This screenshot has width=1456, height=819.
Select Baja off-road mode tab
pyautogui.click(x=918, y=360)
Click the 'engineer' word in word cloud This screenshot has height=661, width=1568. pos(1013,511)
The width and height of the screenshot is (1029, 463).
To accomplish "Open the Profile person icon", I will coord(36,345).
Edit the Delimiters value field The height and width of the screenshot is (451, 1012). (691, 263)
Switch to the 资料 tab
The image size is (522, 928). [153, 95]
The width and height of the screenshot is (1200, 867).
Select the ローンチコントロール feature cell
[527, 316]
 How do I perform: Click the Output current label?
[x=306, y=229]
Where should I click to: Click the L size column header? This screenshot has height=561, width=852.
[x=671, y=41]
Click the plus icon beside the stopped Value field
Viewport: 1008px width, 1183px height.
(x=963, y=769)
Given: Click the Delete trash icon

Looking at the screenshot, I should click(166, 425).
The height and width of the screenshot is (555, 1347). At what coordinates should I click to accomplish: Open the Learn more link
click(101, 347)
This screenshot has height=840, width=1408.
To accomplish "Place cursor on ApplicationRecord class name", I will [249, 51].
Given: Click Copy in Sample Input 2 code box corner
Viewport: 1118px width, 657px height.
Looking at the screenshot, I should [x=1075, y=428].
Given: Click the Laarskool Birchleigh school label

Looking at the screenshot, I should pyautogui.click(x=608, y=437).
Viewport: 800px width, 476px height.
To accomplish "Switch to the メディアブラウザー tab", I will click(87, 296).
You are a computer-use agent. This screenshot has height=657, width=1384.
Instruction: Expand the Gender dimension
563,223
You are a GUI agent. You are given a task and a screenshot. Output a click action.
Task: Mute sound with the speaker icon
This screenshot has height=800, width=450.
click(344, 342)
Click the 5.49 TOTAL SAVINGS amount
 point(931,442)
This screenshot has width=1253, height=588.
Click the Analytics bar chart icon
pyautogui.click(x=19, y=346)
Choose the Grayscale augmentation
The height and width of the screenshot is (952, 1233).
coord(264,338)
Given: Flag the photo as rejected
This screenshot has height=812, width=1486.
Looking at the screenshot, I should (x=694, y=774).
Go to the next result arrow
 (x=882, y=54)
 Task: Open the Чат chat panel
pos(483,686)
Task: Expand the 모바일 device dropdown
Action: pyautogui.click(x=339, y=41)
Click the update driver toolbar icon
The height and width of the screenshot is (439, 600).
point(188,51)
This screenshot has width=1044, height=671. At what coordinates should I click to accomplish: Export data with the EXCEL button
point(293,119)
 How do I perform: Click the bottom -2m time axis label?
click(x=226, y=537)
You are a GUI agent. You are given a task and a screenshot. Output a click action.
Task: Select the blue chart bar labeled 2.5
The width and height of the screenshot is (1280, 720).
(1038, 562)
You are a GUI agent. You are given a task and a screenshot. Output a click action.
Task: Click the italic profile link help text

= = = = = = =

> _Required task_: Reproduce the entries above verbatim, beginning at the line that contains "Given: Click the Laarskool" and stopping after the line that contains "will click(87, 296).".

> _Exercise response_:
Given: Click the Laarskool Birchleigh school label

Looking at the screenshot, I should pyautogui.click(x=608, y=437).
Viewport: 800px width, 476px height.
To accomplish "Switch to the メディアブラウザー tab", I will click(87, 296).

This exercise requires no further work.